Sunday, September 21, 2014

Discussing Death with the Depressed

This post may not be appropriate for all audiences. While it does not contain mature content, it does cover material which may make you think about things you might not want to think about.
--


Life goes on,
Long after the thrill of living is gone.
 - "Jack and Diane" by John Mellencamp

We're not like teenaged boys, who supposedly think about sex every seven seconds; talking about death with us isn't dangerous unless you're particularly thin skinned, because be warned: our perspective on it might be more extreme than you're used to.

Now don't get me wrong, I'm not claiming to speak for all people who suffer from depression in one form or degree or another. What I am saying is I do suffer, and I know my thoughts, perspectives, and opinions on death and the nature of death, what comes before, during, and after might be a little extreme, callous, or stark, and I rather suspect I'm far from alone. I'm also offering a friendly warning.

I don't like talking about death for this reason, the reason that it tends to scare people, and scared people do things that make me less inclined to share how I feel about things. These things include not sharing my poetry or writings with most of my family (unless they specifically ask, and sometimes, not even then), or not walking past certain people's houses, or changing places of employment.
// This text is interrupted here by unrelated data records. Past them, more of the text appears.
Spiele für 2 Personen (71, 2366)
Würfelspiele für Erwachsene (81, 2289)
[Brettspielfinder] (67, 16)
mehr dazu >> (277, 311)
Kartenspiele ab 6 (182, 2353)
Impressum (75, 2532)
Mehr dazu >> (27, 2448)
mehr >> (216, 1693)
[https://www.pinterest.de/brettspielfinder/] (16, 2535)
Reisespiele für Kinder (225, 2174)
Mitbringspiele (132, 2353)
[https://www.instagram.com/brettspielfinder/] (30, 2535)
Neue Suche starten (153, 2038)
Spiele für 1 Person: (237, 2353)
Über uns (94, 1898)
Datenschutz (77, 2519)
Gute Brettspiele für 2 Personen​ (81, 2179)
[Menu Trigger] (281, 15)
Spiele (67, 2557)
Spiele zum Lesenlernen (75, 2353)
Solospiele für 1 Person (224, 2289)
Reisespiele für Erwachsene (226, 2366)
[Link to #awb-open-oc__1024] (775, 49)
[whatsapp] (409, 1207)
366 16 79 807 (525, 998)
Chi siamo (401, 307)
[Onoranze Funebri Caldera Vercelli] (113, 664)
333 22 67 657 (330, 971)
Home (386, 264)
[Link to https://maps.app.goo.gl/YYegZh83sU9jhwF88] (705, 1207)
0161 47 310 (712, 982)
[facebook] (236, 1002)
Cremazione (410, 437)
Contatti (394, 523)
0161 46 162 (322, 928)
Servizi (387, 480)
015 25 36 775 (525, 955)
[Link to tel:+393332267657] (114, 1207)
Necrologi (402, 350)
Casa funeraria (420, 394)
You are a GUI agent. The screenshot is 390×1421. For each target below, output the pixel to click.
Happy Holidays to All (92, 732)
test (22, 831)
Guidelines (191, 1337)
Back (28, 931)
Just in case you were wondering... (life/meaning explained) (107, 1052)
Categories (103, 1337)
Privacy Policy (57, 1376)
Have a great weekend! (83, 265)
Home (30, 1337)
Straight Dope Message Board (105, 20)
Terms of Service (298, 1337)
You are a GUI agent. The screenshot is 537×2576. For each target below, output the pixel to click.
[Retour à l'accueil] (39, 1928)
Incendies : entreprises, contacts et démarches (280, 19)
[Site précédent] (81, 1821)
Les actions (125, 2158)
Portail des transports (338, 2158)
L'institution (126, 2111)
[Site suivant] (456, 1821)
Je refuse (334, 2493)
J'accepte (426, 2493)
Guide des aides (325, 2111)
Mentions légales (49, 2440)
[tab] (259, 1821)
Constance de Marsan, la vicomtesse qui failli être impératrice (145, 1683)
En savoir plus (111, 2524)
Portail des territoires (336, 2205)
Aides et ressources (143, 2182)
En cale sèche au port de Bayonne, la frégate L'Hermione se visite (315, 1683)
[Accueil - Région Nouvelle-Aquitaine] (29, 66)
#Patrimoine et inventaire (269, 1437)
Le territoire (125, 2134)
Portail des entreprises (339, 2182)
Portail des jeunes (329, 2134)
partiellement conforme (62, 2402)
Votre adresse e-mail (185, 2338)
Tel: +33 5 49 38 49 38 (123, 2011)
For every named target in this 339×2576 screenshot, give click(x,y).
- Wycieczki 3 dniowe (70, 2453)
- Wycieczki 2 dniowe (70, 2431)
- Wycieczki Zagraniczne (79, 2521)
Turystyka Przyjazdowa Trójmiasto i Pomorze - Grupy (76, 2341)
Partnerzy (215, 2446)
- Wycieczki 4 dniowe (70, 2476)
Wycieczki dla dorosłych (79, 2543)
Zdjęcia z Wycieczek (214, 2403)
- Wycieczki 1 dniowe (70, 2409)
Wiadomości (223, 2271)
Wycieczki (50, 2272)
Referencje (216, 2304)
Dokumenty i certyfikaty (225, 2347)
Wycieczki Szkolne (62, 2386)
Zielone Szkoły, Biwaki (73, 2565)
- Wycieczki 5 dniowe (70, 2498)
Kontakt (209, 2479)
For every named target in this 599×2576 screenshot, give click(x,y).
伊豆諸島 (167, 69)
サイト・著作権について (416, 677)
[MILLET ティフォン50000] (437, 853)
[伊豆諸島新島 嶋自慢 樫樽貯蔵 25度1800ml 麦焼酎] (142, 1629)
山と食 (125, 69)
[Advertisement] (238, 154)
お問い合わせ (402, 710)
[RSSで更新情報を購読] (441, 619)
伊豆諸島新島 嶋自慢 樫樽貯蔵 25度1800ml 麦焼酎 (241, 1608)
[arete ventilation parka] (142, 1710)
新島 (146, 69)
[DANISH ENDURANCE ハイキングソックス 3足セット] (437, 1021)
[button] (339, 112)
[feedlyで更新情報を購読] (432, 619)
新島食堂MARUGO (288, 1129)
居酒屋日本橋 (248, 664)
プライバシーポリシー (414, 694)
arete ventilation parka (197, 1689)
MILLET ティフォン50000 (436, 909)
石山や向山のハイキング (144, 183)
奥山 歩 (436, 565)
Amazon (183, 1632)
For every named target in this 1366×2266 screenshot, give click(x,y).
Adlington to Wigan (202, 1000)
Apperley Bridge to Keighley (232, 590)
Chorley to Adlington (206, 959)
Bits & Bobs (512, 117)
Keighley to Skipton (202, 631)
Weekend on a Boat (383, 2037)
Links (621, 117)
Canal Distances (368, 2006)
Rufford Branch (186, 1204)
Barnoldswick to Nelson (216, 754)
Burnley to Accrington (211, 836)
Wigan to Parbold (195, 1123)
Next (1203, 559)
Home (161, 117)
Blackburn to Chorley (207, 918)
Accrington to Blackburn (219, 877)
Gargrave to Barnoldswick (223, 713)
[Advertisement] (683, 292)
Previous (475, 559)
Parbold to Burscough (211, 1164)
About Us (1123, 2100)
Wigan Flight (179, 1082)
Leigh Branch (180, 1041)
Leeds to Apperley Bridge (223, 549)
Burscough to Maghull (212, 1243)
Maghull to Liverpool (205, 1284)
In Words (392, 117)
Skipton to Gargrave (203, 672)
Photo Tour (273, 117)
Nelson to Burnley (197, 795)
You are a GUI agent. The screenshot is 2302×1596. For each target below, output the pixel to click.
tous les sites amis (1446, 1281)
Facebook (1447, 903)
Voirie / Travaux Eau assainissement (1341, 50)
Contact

Yes, I have one job I suspect I lost because I allowed myself to become just slightly too open about the shit that goes on inside my head. We probably shouldn't talk about that. Let's get back to talking about death.

Fear
Death is nothing to be feared. It's like being afraid of the setting sun or an oncoming storm. It's a waste of stress to fear death, something that's inevitable and bound to interrupt everyone's plans in some way or another. Death happens on no one's schedule, even including suicides. Death comes when it's good and ready and not a moment before or later, and though you can try to take your life in your hands and hurry it along, there's never any guarantee on that route; something can always go "wrong" with your attempt, and you could end up in a lot of pain for having failed, and then subjected to close supervision so you can't try again.

Pain
Everything hurts. Life hurts. Death is bound to hurt, either in the short term or the long run. I don't have any first hand experience but I have a surplus of imagination.

xkcd #883

The pain of death could be like approaching the event horizon of a black hole: the closer it gets the slower death appears to come, and the more drawn out the pain is. Maybe it's the reverse, and it's over in an instant, even before your heart has finished beating, your brain has finished tingling, or your muscles have stopped twitching. I don't know, and I'm not convinced anybody does.

Left Behind
"Everyone dies alone. That's what it is. It's a door. It's one person wide. When you go through it, you do it alone. But it doesn't mean you've got to be alone before you go through the door. And believe me, you aren't alone on the other side."
 - Malcolm Dresden, from "Dead Beat" by Jim Butcher

And everyone gets left behind. Well, except for those that died first. That's just how it is. Whether the death was "premature" (young age) or "artificial" (suicide or disease) or "natural" (old age), those who get left behind will be unhappy with it. They'll all go through the stages of denial, maybe not all spending the same amount of time on the same stages and maybe not progressing through them in order, but they all hit every one.

Afterlife
I'm not sold on the idea that there's anything after death, or "on the other side of the door" as opposed in the quote above. I'm not saying I don't believe in one or that I do believe in one. I'm saying I haven't made up my mind.

What I have decided is that I don't believe in Heaven and Hell, and no, this isn't just to try to save myself from eternal damnation in the event that I do end up killing myself. As I've mentioned in my spirituality posts, I don't believe in a deity that cares what we do, and this includes how and when we die. I think I'd lean towards something closer towards an Omega point, if I were told I had to believe something, but anybody who says that sort of thing tends (in my experience) to be rather close-minded and tragically Christian in their own beliefs.

Winning and Losing
Here's the more time-relevant comment of this post, added only recently though the majority of the post itself has been sitting in my queue for a couple months.

Sometimes depression wins. Death is inevitable, but sometimes depression is the hand that deals it. It's always unfortunate when it happens, whether it's someone you never knew the name of or someone known world-wide. The truth remains the same: sometimes depression wins.

Residual Thoughts
There's probably a lot I haven't covered, and if you find it weighing even slightly on your conscience, feel free to ask me about it, and I'll do my best to dredge up a satisfactory answer. On the other hand, if you're convinced I'm batty, crazy, or following the wrong religion and you intend to try to convert me, I will politely say now: Please go away.